====== Records to process

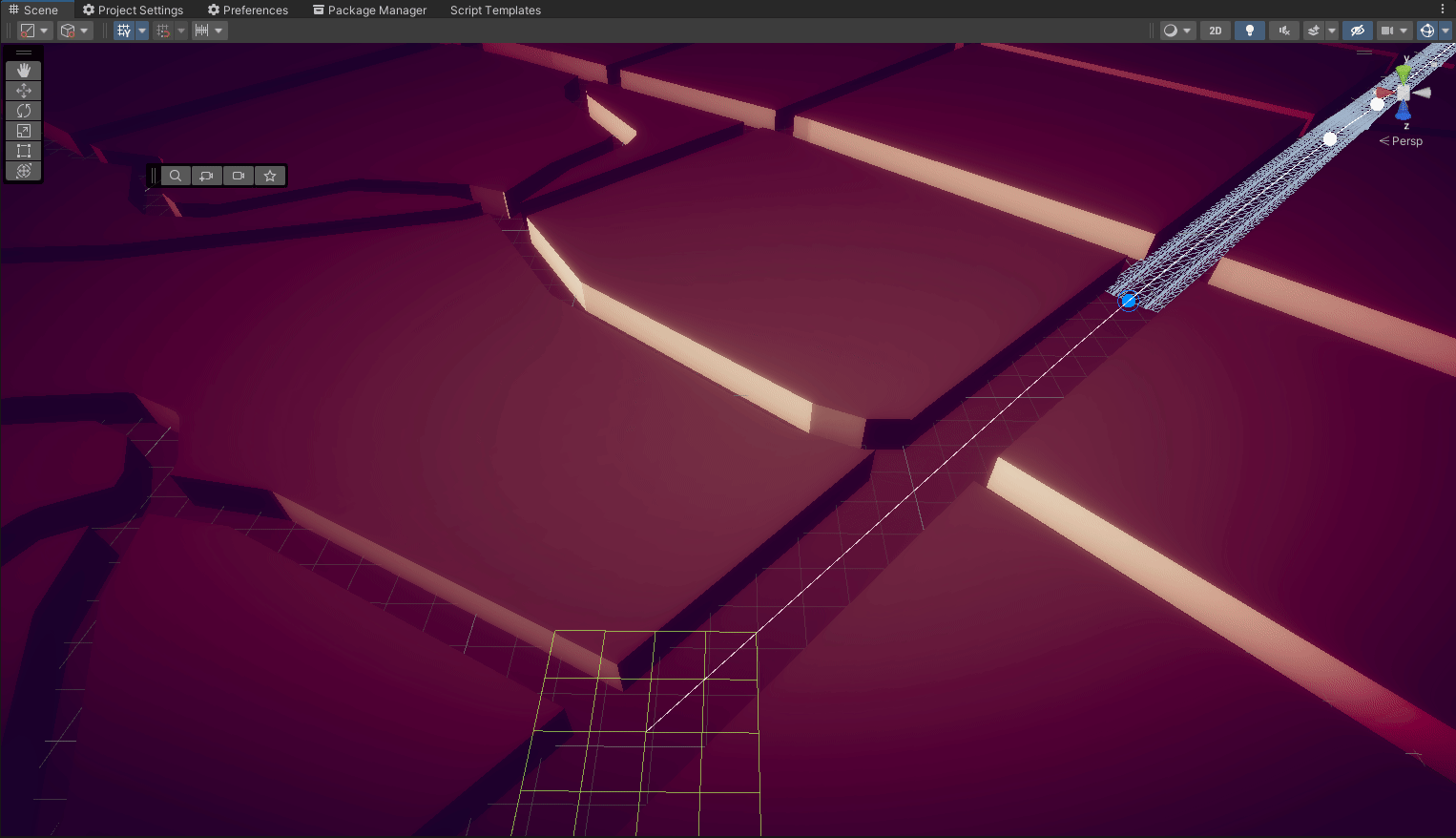Toggle scene audio mute button
1456x838 pixels.
(1284, 31)
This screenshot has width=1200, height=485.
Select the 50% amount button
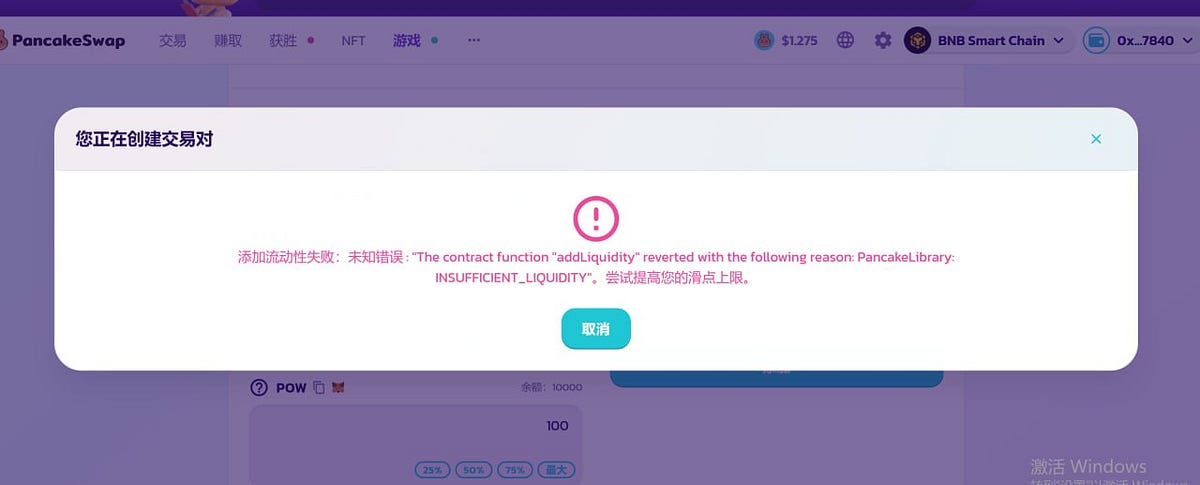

============

**Objective:** Format the entries above as a numbered list, leaving out blank lines and pictures.

**Answer to this task:**
1. Toggle scene audio mute button
2. 1456x838 pixels.
3. (1284, 31)
4. This screenshot has width=1200, height=485.
5. Select the 50% amount button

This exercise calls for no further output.